Vulnerability is not historically one of my strong suits. It doesn't come naturally to me. There are some people I know who can just go deep right off the bat, who barely need an introduction before they're talking about their hearts and feelings and the deep desires of their existence. I'm not like that. I can tell you the surface stuff no problem, but the real meaningful intensity is hidden under layers of defense mechanisms and humor. It takes me a while to go deep. I'm not naturally gifted at being vulnerable.
Which is why it's very hard when God specifically asks you to be vulnerable. For an indeterminate amount of time. Just to wait and be open and exposed and vulnerable. To wait quietly with a soft heart.
I'm not good at that. Which is exactly why for the past month God has been asking me to do it.
This past week I finally got around to watching The 100, a show I've been meaning to catch ever since it premiered last year. It's exactly my brand of crack: a dystopian young adult show with intrigue and feels galore. Totally my thing.
Only I wasn't really anticipating that it would be so completely my thing. Like, so much my thing that I watched through the entire first season and first five episodes of the second season in about three days. I really did not expect to love it as much as I do. And for a while there I was kind of confused about why I love it so much. It's good, but from an objective standpoint I can see why it's not great, and there are lots of other things I could love just this much if not more. Why this show? Why The 100?
The 100 is a show on The CW, which should give you some small idea of what it's like. It's a fusion of Battlestar Galactica and The Hunger Games, adapted from the young adult novel by Kass Morgan. It's about the remnants of the human race, almost a hundred years after a nuclear apocalypse devastated all life on Earth, living in orbit on a giant space station called The Ark.
The Ark, which was built out of the combining of all twelve space stations in orbit at the time of the nuclear war, houses several thousand inhabitants. Its purpose is to preserve the human race for another hundred years so that they can all go back down to the surface of the Earth and restart society. It's a weird transitional place and people, with strict rules and customs. It is also, as it would happen, dying.
That's right, The Ark, which sustains all known humans, is failing, with the life support system only having a couple more months before it gives out entirely.

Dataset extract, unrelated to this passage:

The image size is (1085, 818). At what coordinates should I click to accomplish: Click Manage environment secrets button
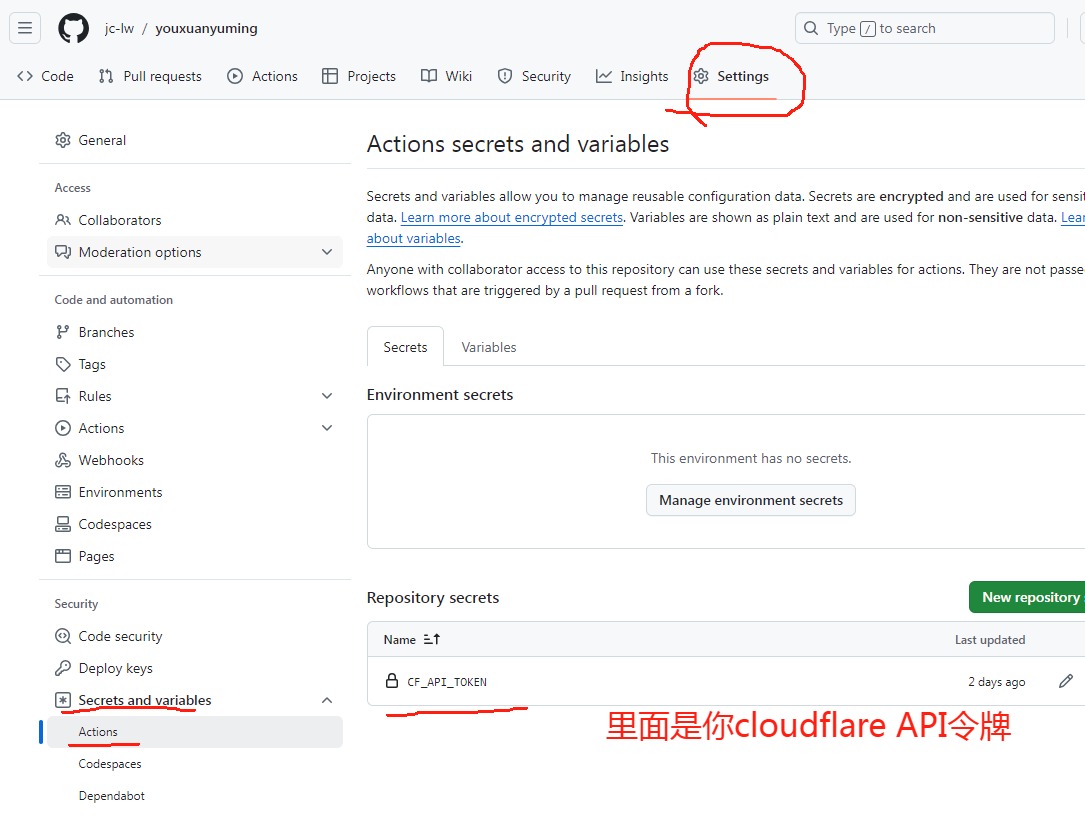(750, 500)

They need to do something drastic, and fast. Their solution? Send one hundred of the juvenile prisoners (there are no adult prisoners as a first offense is punishable by death) to the ground to see if the Earth is habitable yet.
And that's where our story kicks in. We the audience ride along with the hundred prisoners and get super invested in their survival, as well as what it means for the people on The Ark. But most of all we get invested in two particular people: Clarke Griffin (Eliza Taylor) and Bellamy Blake (Bob Morley).

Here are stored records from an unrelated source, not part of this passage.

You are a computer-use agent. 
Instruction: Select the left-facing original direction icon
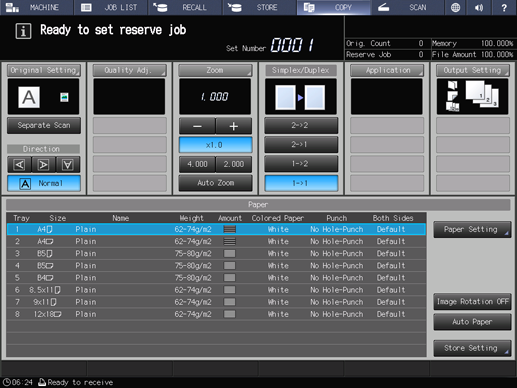[19, 164]
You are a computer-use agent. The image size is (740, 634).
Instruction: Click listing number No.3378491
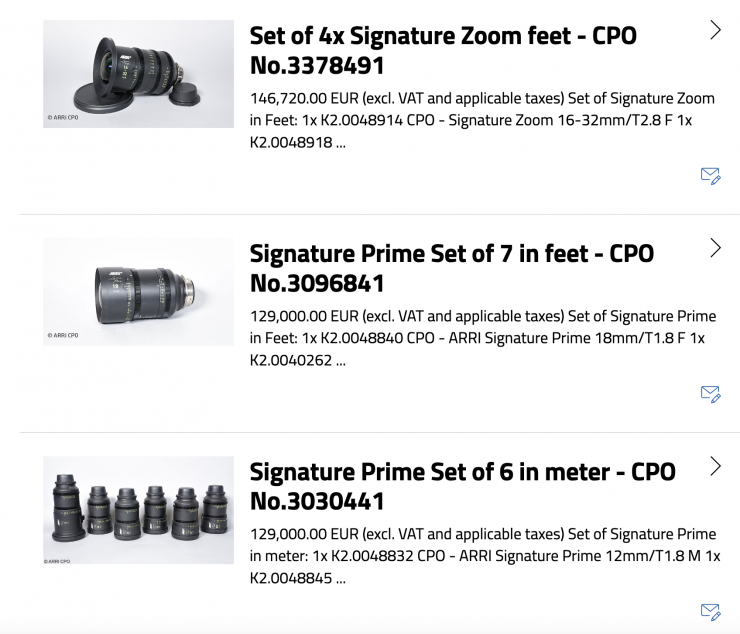(x=316, y=66)
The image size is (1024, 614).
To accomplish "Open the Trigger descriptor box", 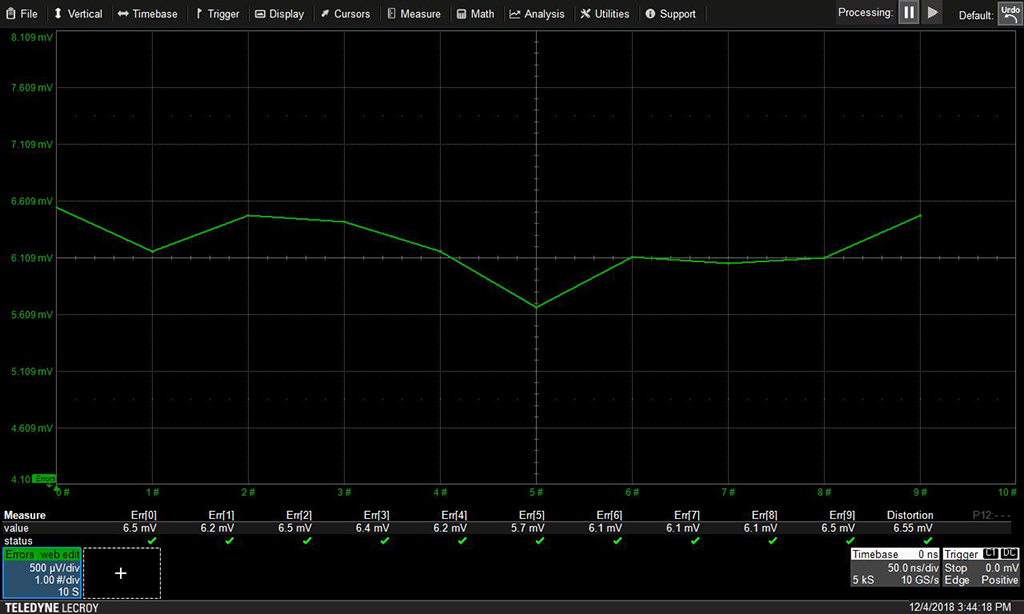I will 981,567.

Clarke and Bellamy represent the two opposite ends of the spectrum for characters on the show. Clarke is a child of (relative) privilege, the daughter of the Chief Medical Officer and Chief Engineer of The Ark. She grew up well educated, well loved, and certain of her place in the world. In fact, Clarke's only crime was believing that the people deserved to know that The Ark is dying. When her father discovered that fact, he tried to tell everyone and was executed for it. Clarke then followed in his footsteps, and was imprisoned. She's a freaking political prisoner, strong idealist, and privileged to boot.
She's always dreamed of the ground, and when she gets down there Clarke is the first one to start thinking in terms of practicalities. She wants this to work. She needs this to work. She knows firsthand how bad the Ark's systems are, and wants to save everyone on board. It has to work.

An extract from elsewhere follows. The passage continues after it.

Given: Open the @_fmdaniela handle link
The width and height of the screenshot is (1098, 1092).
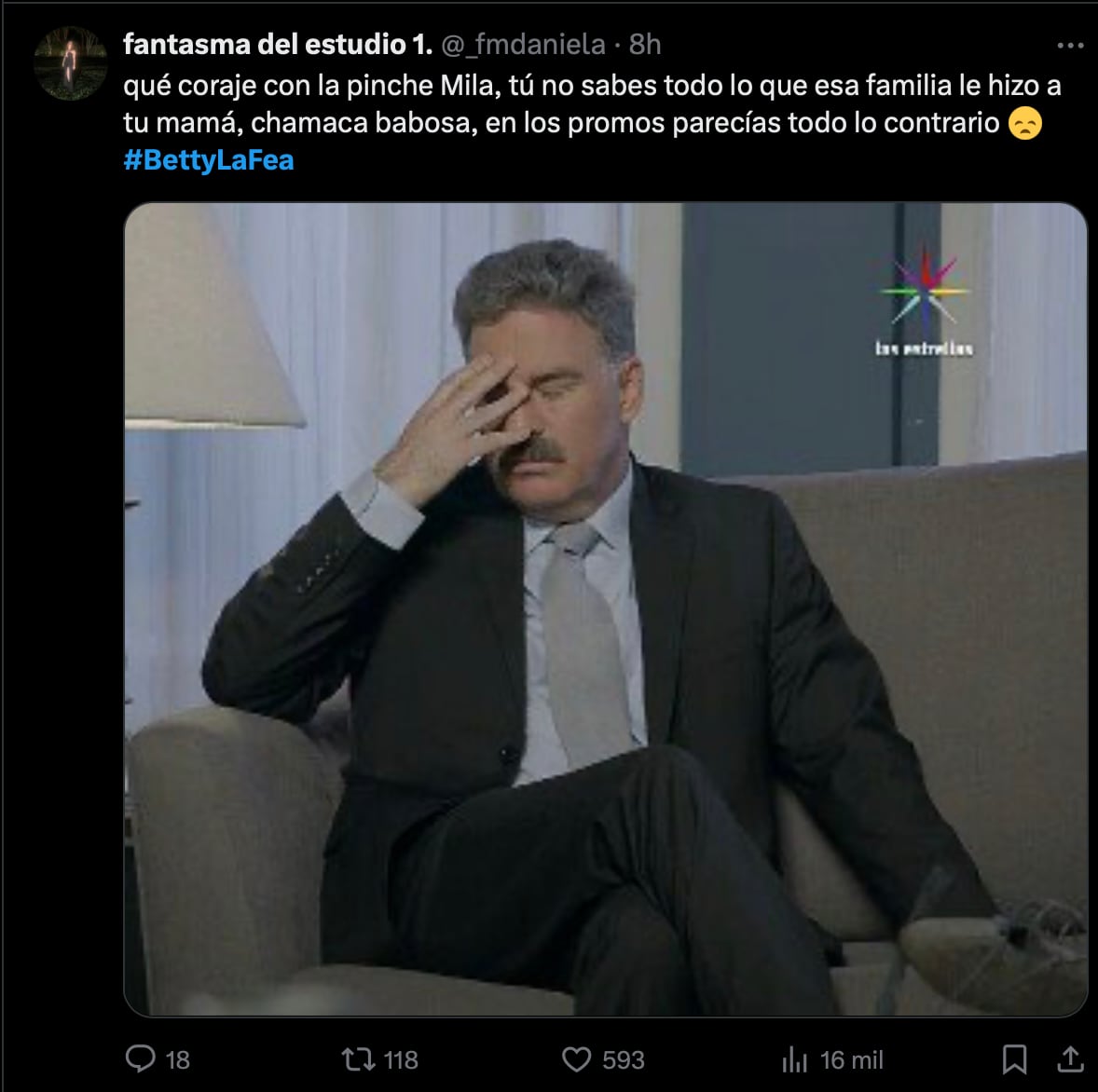Looking at the screenshot, I should click(523, 44).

Bellamy, on the other hand, has lived a life of hardship and sadness. The defining moment in his life came when his mother had a second child - Octavia (Marie Avgeropoulos). Since that was against Ark law (every woman is permitted only one child), Bellamy and his mother kept Octavia hidden for fifteen years. Bellamy's entire life revolved around his sister, raising her and keeping her safe. He jeopardized his own life and sabotaged himself in order to help her. And, in the end, it didn't work because she was found and sent to prison. Their mother was executed and Bellamy was left alone to work as a janitor.
When the news starts to trickle down that the Ark will send one hundred prisoners to the ground, Bellamy does whatever it takes to get himself on the ship. In this case that means attempting to assassinate the Chancellor (Isaiah Washington) just so he can be on the drop ship. When they reach the surface Bellamy quickly rises to a position of authority, and uses it to rile up the other prisoners against The Ark. After all, it never did anything good for him. It ruined his life and made his sister a fugitive. Why would he ever help them?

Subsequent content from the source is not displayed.